3Scan, Inc., a San Francisco-based 3D tissue data platform provider, announced the company will collaborate with the University of Pittsburgh Medical Center (UPMC) on developing a comprehensive catalog of human tissue information. Specifically, 3D Scan and UPMC intend to make available a diverse catalog of spatially-indexed human tissue samples from across an array of patient profiles, tissue types and representative disease states.

3Scan utilizes a proprietary imaging platform to gather microscopy data from across large volumes of tissue and records quantitative data regarding size, density, position, and other relevant characteristics. When applied to a curated supply of samples provided by UPMC, this technology will grow to become a robust catalog of representative medical cases that will provide a rich data set to which medical researchers, drug discovery scientists, and clinical development professionals can subscribe to further scientific discovery.
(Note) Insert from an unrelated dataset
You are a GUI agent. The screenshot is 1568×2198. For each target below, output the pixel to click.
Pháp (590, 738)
“The collaboration between 3Scan and UPMC is a unique effort to visualize the 3D structure of a variety of tissues and disease processes,” says Rajiv Dhir, MD, MBA, vice chair of pathology at UPMC. “This knowledge will help compare the architecture of normal and diseased tissues. [And], it will finally lead to a better understanding of the interplay between the different tissue compartments—diseased and normal, epithelial, mesenchymal, inflammatory)—and will, hopefully, provide insights leading to better diagnostic modalities and therapeutic interventions.”
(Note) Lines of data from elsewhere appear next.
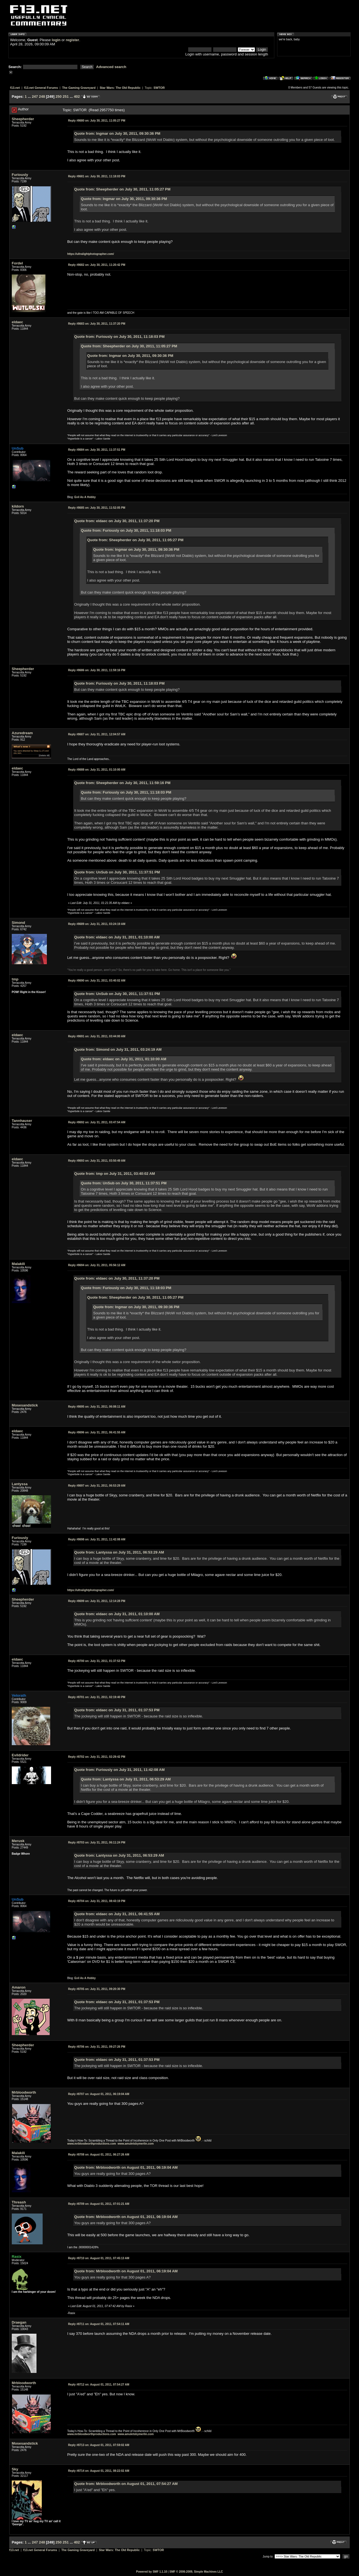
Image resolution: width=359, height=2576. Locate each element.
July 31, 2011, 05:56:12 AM (96, 1265)
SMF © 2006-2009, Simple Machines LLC (196, 2571)
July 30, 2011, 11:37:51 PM (96, 449)
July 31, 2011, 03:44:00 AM (96, 1036)
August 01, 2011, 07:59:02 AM (98, 2445)
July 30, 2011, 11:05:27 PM (96, 120)
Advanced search (111, 67)
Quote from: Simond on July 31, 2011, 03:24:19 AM (118, 1049)
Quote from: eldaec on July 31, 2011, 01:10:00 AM (117, 937)
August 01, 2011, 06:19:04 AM (98, 2094)
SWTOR (159, 87)
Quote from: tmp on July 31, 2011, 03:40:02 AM (114, 1173)
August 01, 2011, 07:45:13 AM (98, 2258)
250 (59, 96)
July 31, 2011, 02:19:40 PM (96, 1697)
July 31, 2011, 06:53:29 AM (96, 1485)
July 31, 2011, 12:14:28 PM (96, 1601)
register (72, 40)
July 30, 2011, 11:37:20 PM (96, 323)
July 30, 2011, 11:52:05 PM (96, 507)
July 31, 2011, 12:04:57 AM (96, 734)
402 (77, 96)
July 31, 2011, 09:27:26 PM (96, 2046)
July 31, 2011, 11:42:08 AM (96, 1539)
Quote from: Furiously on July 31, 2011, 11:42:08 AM (119, 1770)
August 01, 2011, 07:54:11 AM (98, 2324)
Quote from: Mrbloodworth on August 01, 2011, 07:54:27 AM (126, 2484)
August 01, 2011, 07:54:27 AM (98, 2384)
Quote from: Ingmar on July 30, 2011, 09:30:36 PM (117, 133)
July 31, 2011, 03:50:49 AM (96, 1160)
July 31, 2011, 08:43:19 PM (96, 1901)
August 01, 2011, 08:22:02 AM (98, 2470)
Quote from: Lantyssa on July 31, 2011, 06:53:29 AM (119, 1552)
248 (42, 96)
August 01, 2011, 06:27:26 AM (98, 2154)
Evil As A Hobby (85, 497)
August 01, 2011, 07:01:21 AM (98, 2203)
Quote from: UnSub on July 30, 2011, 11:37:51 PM (117, 872)
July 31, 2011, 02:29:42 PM (96, 1756)
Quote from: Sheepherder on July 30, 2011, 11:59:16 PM (122, 783)
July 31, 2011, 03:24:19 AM (96, 924)
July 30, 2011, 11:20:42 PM (96, 264)
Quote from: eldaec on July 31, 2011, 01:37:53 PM (117, 1710)
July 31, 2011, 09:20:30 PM (96, 1989)
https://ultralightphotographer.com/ (90, 253)
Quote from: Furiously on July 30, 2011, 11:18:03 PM (119, 336)
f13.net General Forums (41, 87)
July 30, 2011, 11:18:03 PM (96, 176)
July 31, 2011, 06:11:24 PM (96, 1842)
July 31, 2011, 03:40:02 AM (96, 980)
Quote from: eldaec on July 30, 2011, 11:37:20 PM (117, 521)
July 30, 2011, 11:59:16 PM (96, 670)
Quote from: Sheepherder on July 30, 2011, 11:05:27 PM (122, 189)
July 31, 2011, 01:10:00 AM (96, 769)
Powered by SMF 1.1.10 (151, 2571)
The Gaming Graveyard (78, 87)
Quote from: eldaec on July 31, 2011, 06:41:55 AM (117, 1914)
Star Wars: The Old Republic (120, 87)
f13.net (15, 87)
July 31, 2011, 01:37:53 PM (96, 1661)
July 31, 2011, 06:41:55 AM (96, 1432)
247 (35, 96)
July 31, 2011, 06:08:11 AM (96, 1406)
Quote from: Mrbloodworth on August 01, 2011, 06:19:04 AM (126, 2167)
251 (66, 96)
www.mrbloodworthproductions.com (91, 2143)
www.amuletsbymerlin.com (136, 2143)
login (56, 40)
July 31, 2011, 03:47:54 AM (96, 1122)
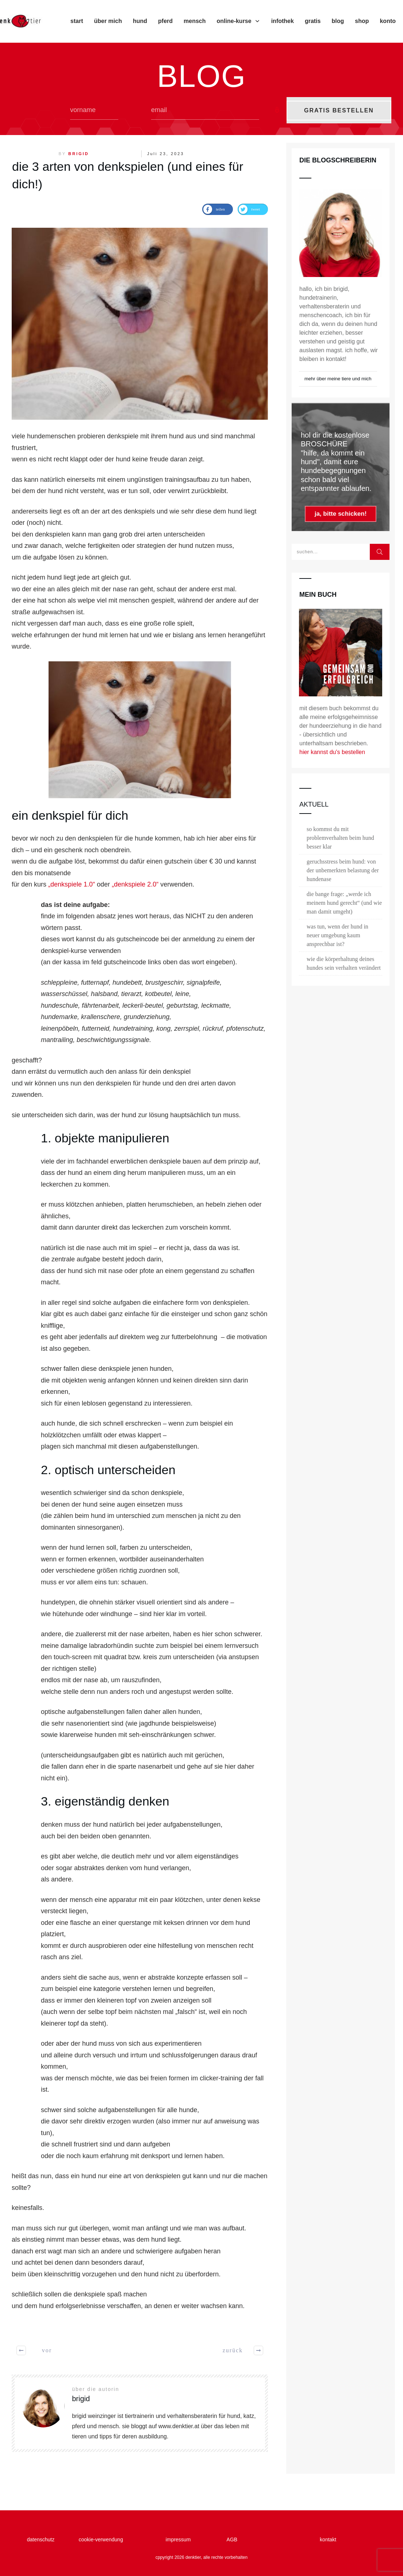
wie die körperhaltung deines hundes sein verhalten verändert (344, 963)
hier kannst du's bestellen (332, 752)
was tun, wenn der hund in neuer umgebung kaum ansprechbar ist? (337, 935)
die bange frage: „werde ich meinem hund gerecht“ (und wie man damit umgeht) (344, 903)
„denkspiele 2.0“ (135, 884)
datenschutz (42, 2539)
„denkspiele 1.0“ (71, 884)
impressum (181, 2539)
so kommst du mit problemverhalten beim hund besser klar (340, 838)
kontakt (328, 2539)
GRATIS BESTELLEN (339, 110)
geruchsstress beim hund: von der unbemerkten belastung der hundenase (343, 870)
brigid (78, 153)
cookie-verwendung (101, 2539)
Adds Navid Farahani, MD, chief medical information officer at 3Scan: “This marks the beginning of a momentous collaboration which aims to validate centuries of anatomical and histopathologic understandings of tissue, a feat that is long overdue. By mapping intrinsically three-dimensional biologic structures using volumetric techniques, we are bound to further our understanding of subtle and gradual cellular phenotypic changes along anatomical axes. Inevitably, we will discover novel signatures of both normal and abnormal tissues.”